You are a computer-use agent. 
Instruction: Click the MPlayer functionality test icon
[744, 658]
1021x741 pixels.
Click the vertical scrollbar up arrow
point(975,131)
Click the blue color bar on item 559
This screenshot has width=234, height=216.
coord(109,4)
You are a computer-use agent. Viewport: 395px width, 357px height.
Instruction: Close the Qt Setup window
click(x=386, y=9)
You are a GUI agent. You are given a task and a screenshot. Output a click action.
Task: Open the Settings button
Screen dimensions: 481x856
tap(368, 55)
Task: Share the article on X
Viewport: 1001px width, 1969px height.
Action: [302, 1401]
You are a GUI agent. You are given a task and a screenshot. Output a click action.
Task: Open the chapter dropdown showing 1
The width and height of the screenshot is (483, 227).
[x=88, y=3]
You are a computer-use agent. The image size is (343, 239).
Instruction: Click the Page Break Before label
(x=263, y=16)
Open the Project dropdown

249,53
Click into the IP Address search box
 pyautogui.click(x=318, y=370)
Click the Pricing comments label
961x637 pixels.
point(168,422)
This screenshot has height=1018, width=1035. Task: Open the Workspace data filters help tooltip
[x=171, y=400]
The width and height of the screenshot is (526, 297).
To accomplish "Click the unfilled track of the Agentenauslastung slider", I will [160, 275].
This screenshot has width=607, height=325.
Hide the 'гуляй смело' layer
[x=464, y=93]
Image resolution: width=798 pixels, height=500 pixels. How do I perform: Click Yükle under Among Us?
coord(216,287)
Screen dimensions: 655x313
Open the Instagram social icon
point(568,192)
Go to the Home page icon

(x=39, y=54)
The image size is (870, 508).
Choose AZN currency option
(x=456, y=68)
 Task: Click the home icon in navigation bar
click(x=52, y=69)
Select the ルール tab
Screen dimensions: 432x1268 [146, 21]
○ ○ ○
• [Work instruction]
Output the line containing "Open the Instagram social icon" and every line after it through the final line of the records above, exactly as written and nothing else.

• [Output below]
Open the Instagram social icon
point(568,192)
Go to the Home page icon

(x=39, y=54)
The image size is (870, 508).
Choose AZN currency option
(x=456, y=68)
 Task: Click the home icon in navigation bar
click(x=52, y=69)
Select the ルール tab
Screen dimensions: 432x1268 [146, 21]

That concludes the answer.